YOUR INSTRUCTIONS
Count up the lines holding "computer" in the material, then reply with only the number.

INFORMATION SUPPLIED
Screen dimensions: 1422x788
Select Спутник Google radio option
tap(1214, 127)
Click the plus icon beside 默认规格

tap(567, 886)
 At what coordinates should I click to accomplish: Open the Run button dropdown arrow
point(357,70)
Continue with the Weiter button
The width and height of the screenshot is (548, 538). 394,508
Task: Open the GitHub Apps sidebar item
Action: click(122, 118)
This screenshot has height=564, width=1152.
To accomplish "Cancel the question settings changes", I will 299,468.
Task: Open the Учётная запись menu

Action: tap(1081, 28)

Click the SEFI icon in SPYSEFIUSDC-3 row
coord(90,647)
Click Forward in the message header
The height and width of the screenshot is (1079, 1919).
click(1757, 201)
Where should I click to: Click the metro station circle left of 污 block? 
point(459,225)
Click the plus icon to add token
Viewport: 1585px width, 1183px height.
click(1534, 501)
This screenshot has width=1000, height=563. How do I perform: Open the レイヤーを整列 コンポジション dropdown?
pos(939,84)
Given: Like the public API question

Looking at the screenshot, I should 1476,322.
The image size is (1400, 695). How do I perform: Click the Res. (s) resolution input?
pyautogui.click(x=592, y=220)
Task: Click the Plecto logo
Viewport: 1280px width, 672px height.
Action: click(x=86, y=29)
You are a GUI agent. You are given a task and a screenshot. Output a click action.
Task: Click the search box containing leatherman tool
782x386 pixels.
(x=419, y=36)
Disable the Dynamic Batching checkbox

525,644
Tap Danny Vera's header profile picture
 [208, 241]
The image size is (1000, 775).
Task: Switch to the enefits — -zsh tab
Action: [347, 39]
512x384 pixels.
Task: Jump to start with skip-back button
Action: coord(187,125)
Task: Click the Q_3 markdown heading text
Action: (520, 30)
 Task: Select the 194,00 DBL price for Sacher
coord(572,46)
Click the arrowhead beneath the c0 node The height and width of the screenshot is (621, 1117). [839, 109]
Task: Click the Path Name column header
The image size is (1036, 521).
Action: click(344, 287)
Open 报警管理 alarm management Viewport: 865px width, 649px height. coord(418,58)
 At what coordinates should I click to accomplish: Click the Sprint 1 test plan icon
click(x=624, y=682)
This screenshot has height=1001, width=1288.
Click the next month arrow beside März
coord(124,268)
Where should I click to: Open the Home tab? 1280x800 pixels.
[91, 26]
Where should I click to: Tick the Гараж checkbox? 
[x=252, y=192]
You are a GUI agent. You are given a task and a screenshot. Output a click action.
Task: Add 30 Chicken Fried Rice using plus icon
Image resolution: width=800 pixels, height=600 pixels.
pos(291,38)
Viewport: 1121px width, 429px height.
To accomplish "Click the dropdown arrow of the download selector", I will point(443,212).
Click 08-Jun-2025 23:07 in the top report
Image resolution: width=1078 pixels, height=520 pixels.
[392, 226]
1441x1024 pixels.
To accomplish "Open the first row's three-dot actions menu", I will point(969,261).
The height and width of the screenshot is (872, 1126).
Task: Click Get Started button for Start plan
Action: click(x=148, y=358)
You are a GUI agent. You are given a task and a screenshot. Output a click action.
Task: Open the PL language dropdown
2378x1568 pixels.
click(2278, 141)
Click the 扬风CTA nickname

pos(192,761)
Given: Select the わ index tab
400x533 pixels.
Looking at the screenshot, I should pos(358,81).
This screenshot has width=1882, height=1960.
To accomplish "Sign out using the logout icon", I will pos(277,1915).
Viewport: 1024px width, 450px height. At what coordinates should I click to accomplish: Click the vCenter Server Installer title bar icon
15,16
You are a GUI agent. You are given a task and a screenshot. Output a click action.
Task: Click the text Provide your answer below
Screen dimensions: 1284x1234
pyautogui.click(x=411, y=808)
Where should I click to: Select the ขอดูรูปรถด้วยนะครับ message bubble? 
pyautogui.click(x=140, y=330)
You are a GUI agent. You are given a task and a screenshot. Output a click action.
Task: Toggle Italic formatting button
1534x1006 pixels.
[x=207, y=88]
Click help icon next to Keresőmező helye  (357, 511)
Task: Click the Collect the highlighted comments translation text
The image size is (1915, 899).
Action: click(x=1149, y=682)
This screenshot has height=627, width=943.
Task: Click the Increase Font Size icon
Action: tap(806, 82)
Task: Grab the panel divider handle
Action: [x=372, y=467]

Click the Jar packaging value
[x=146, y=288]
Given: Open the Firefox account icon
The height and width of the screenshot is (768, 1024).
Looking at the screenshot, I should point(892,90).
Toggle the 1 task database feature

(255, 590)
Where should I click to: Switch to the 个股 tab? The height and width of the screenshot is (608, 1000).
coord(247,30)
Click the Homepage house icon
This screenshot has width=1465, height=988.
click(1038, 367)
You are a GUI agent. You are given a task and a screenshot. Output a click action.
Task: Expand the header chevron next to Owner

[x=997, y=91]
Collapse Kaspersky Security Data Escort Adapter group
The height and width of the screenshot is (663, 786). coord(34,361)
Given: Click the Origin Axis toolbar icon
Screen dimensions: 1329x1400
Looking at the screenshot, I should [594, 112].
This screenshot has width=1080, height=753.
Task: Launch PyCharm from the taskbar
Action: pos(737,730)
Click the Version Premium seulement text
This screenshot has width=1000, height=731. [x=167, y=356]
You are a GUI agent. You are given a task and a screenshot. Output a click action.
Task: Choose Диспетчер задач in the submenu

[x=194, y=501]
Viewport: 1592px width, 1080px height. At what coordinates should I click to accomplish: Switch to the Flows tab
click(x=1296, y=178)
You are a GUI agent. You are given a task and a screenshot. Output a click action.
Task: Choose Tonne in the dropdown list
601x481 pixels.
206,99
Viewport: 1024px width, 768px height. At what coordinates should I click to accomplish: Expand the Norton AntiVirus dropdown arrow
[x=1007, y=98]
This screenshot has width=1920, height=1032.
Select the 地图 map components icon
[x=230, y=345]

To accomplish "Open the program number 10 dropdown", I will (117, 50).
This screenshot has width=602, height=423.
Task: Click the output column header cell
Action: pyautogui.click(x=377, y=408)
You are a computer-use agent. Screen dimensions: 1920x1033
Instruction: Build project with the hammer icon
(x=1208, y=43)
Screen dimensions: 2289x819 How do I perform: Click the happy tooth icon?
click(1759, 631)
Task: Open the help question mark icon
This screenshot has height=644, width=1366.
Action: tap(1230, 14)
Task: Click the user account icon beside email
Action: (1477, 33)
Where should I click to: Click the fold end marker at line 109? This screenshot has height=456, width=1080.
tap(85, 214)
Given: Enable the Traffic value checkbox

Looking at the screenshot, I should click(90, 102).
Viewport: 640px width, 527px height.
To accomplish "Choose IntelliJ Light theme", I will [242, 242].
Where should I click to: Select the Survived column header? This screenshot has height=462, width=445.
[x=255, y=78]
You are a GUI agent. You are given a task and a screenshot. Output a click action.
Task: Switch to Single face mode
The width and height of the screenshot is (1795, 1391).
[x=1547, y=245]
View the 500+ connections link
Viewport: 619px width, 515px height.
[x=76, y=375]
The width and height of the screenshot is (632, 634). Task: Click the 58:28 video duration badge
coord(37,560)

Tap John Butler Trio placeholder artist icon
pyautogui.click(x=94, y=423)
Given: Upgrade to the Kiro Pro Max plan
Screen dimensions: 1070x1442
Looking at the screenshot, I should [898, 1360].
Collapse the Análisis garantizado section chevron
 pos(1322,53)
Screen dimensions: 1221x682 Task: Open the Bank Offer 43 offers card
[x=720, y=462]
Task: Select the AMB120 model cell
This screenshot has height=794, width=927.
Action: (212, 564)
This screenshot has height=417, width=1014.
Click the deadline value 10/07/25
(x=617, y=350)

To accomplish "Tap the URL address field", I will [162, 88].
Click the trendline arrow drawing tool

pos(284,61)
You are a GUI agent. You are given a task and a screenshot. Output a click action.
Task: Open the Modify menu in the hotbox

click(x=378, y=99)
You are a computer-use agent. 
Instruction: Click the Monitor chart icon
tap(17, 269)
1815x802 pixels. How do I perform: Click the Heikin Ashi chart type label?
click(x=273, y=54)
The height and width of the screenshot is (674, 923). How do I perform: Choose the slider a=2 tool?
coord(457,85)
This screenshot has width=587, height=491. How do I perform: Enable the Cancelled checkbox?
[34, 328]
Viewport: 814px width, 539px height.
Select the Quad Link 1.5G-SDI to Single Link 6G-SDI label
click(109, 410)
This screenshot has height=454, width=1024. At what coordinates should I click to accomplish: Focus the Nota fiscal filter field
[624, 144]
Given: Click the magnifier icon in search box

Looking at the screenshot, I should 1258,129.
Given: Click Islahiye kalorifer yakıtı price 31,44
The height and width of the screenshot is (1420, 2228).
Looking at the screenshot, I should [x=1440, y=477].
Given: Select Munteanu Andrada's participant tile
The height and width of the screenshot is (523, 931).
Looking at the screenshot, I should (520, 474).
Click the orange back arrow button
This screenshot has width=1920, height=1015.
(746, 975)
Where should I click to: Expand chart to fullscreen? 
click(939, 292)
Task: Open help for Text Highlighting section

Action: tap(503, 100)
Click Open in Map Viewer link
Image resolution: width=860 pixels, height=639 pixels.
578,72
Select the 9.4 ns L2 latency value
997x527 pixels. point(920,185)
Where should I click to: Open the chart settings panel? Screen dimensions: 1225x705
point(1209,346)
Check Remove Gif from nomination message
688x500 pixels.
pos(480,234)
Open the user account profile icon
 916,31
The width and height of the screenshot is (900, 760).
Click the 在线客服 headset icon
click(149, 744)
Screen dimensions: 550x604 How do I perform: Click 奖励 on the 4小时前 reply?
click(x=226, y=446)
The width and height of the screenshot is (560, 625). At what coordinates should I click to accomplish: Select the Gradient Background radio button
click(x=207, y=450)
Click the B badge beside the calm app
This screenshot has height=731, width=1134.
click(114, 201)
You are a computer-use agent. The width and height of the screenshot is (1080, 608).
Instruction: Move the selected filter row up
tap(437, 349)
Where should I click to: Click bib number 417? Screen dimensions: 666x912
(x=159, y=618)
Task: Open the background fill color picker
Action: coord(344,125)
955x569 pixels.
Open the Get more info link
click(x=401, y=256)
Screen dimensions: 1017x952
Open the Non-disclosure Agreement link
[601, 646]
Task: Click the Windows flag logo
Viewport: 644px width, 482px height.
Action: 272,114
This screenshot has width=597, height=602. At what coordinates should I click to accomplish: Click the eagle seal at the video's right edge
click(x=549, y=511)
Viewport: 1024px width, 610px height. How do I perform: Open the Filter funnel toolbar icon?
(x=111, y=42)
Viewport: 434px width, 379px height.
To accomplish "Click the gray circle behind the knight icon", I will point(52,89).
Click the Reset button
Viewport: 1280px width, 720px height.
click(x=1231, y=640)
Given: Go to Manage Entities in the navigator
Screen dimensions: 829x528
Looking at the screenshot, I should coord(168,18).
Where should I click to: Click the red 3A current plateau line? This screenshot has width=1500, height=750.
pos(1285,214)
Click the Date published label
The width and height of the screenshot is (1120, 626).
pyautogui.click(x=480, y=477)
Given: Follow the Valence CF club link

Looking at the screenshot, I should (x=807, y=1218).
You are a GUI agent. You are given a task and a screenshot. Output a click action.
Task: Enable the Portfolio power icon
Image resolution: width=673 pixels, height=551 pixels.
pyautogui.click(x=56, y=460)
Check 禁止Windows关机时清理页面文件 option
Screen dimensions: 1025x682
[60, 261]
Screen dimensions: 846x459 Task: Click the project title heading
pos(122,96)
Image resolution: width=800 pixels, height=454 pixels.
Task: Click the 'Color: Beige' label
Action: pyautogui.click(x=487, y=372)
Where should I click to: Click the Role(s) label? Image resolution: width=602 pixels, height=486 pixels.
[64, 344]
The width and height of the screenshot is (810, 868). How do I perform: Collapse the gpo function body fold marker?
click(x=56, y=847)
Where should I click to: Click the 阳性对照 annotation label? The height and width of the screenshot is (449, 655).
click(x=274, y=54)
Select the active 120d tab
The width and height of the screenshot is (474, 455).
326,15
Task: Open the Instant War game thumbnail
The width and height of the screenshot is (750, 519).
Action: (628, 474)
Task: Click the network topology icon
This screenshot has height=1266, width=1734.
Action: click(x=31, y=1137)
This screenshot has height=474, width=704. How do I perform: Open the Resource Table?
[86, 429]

FINAL ANSWER
3